Consider the following attack. Suppose Bob wishes to impersonate Alice.
If Bob can convincingly sign messages as Alice, he can send a message
to Alice's bank saying ``I wish to withdraw $10,000 from my account.
Please send me the money.'' To carry out this attack, Bob generates a
key pair and sends the public key to a certifying authority saying
``I'm Alice. Here is my public key. Please send me a certificate.'' If
the CA is fooled and sends him such a certificate, he can then fool the
bank, and his attack will succeed. In order to prevent such an attack
the CA must verify that a certificate request did indeed come from its
purported author, i.e., it must require sufficient evidence that it is
actually Alice who is requesting the certificate. The CA may, for
example, require Alice to appear in person and show a birth
certificate. Some CAs may require very little identification, but the
bank should not honor messages authenticated with such low-assurance
certificates. Every CA must publicly state its identification
requirements and policies; others can then attach an appropriate level
of confidence to the certificates.
An attacker who discovers the private key of a certifying authority could
then forge certificates. For this reason, a certifying authority must take
extreme precautions to prevent illegitimate access to its private key. The
private key should be kept in a high-security box, known as a Certificate
Signing Unit, or CSU (see Question 3.3.8).

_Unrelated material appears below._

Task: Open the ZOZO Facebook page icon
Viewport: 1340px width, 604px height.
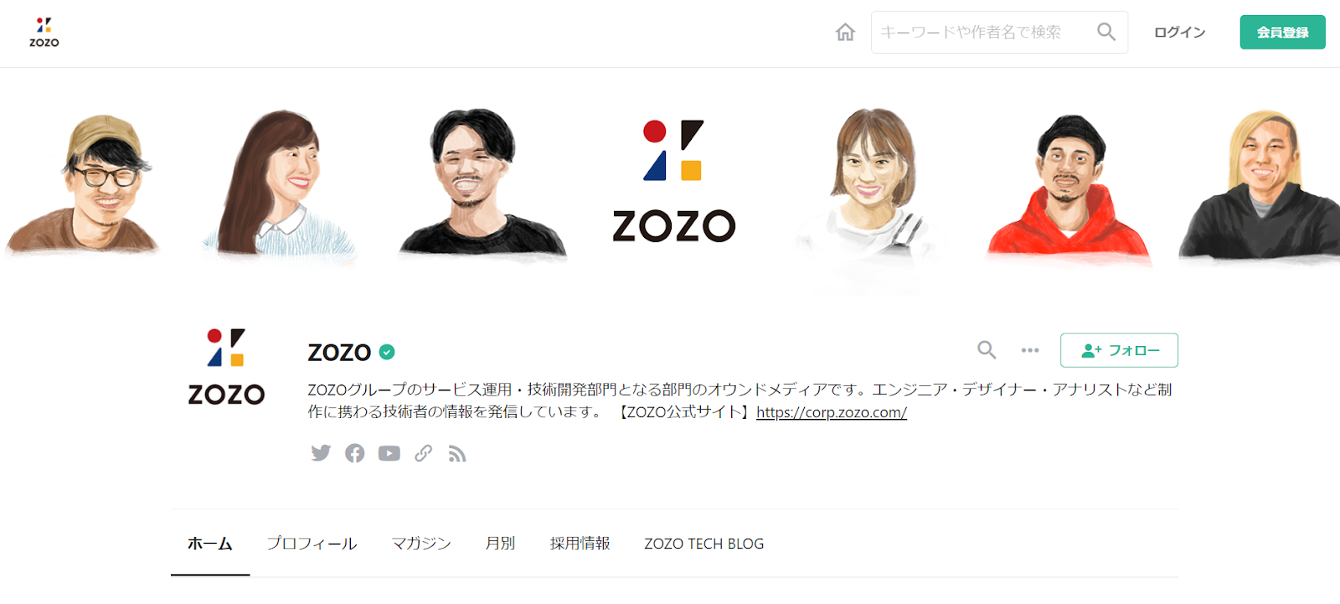Action: pos(355,453)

The certifying authority's public key might be the target of an
extensive factoring attack. For this reason, CAs should use very long
keys, preferably 1000 bits or longer, and should also change keys
regularly. Top-level certifying authorities are exceptions: it may not
be practical for them to change keys frequently because the key may be
written into software used by a large number of verifiers.

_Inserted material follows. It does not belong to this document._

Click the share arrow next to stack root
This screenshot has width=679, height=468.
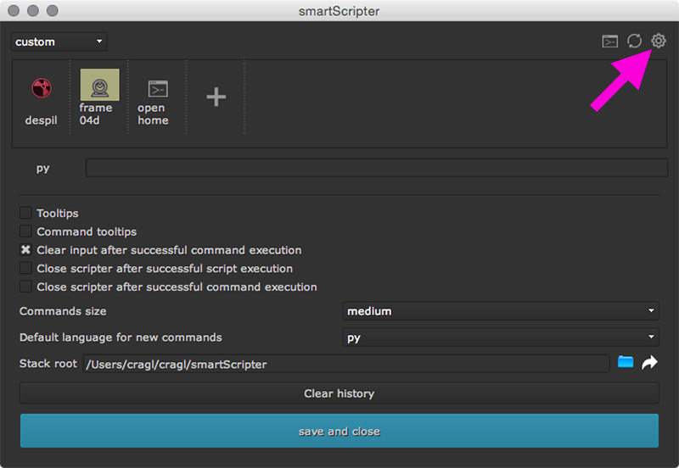click(649, 363)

In another attack, Alice bribes Bob, who works for the certifying
authority, to issue to her a certificate in the name of Fred. Now Alice
can send messages signed in Fred's name and anyone receiving such a
message will believe it authentic because a full and verifiable
certificate chain will accompany the message. This attack can be
hindered by requiring the cooperation of two (or more) employees to
generate a certificate; the attacker now has to bribe two employees
rather than one. For example, in some of today's CSUs, three employees
must each insert a data key containing secret information in order to
authorize the CSU to generate certificates. Unfortunately, there may be
other ways to generate a forged certificate by bribing only one
employee. If each certificate request is checked by only one employee,
that one employee can be bribed and slip a false request into a stack
of real certificate requests. Note that a corrupt employee cannot
reveal the certifying authority's private key, as long as it is
properly stored.
Another attack involves forging old documents. Alice tries to factor the
modulus of the certifying authority. It takes her 15 years, but she finally
succeeds, and she now has the old private key of the certifying authority.
The key has long since expired, but she can forge a certificate dated 15
years ago attesting to a phony public key of some other person, say Bob;
she can now forge a document with a signature of Bob dated 15 year ago,
perhaps a will leaving everything to Alice. The underlying issue raised by
this attack is how to authenticate a signed document dated many years ago;
this issue is discussed in Question 3.3.17.
Note that these attacks on certifying authorities do not threaten the privacy of messages between users, as might result from an attack on a secret-key distribution center.